The initial goals, conditions, and configuration of the project are discussed between the Sponsor from the client side and the Business Development Manager (BDM) from the vendor side. The Sponsor wants to hear how "everything will be great" with implementing the new system, and the BDM delivers exactly that. However, top managers (who usually sponsor the project) don't always share the full picture of upcoming changes with operational staff who will later work with the new system. On the other hand, the vendor's implementation specialists (Delivery team) are sometimes not fully aware of the promises made during the sales process, which leads to a lack of mutual understanding.
As a result, the project begins to "stall," and negative feedback only reaches C-Level when the situation has reached a critical point.
Each participant has their understanding of the project goals and their expectations:
A group of companies is involved in equipment manufacturing and maintenance. Financial planning and consolidation are done in Excel. Consolidated reports and budgets often contain manual collection and calculation errors. Increasing staff and redistributing tasks among employees, reducing the workload of existing personnel doesn't lead to tangible results. At some point, the CFO decides that automating planning and consolidation will solve all his problems. He begins monitoring the market, and very soon representatives from a well-known CPM system provider appear. Over a casual tea, they quickly came to an agreement: the CFO says the problem is exclusively human error, meaning responsible employees might incorrectly extend formulas to new periods or forget to add some new list item in Excel. They need to take the current Excel files and simply "put" them into the system. Otherwise, nothing needs to be changed because he is satisfied with the "format."

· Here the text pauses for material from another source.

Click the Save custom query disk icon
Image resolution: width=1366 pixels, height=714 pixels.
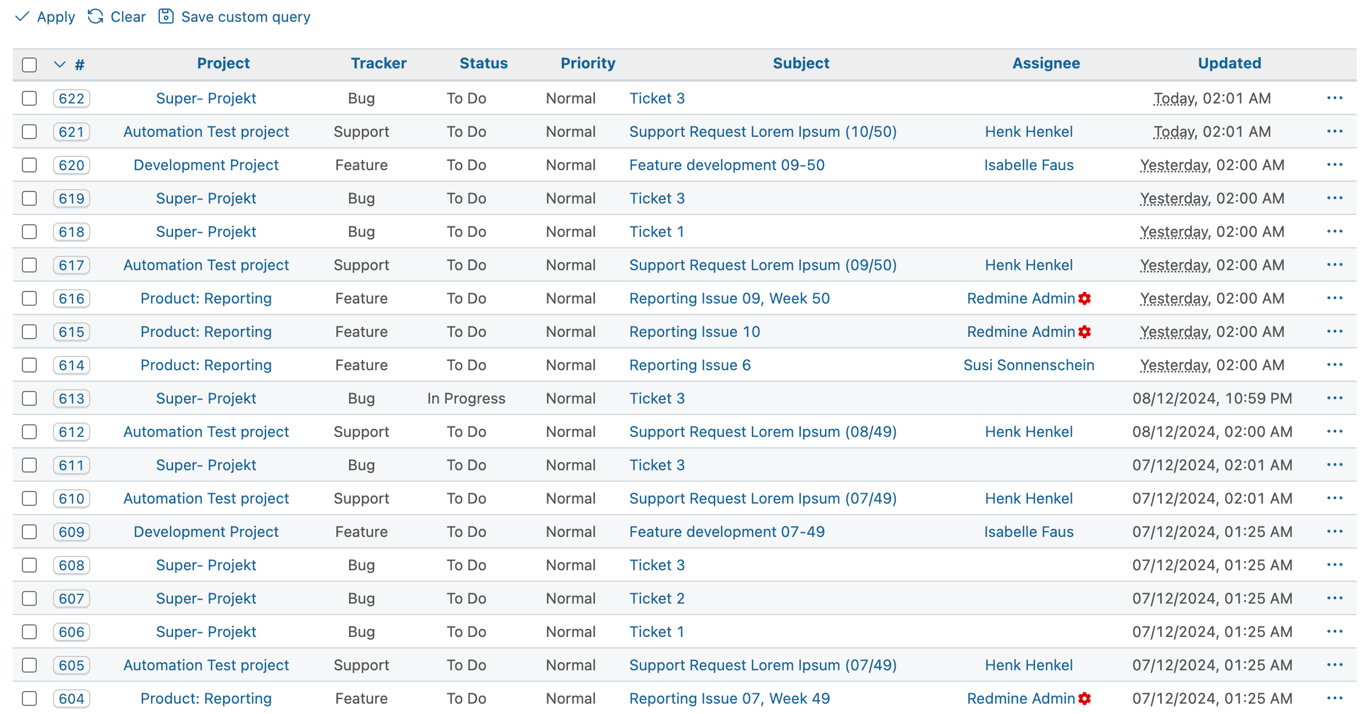(165, 16)
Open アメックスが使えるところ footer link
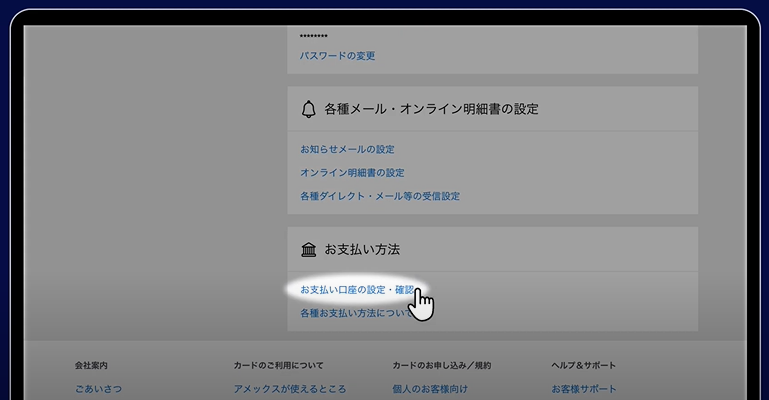Viewport: 769px width, 400px height. [x=289, y=389]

The vendor's BDM, without delving deeply into details, formulates the task in the contract accordingly. The project is executed on a T&M basis. The implementation team (delivery) looks at the contract provisions, which literally state that the current Excel files should be "literally" transferred to the system. And that's exactly what they begin to do. No one spends time on either design or user stories; everyone wants "quick success."
As a result, features not implemented in Excel don't appear in the system: versioning, Rolling Forward. Reference data is often not normalized. Input forms are inconvenient.
Employees try to work with the system and realize that obtaining target reports has become not simpler but multiple times more complex, because the old problems are compounded by the lack of user experience with the system and the inability to quickly fix something in formulas in a specific cell without breaking the entire model. Money has been spent, but reporting continues to be compiled in Excel.
The CFO calls in the BDM and informs him that the system is "bad" and doesn't facilitate the finance department's work at all. Although the platform itself is very good, mistakes were made at each stage of interaction between the project team groups.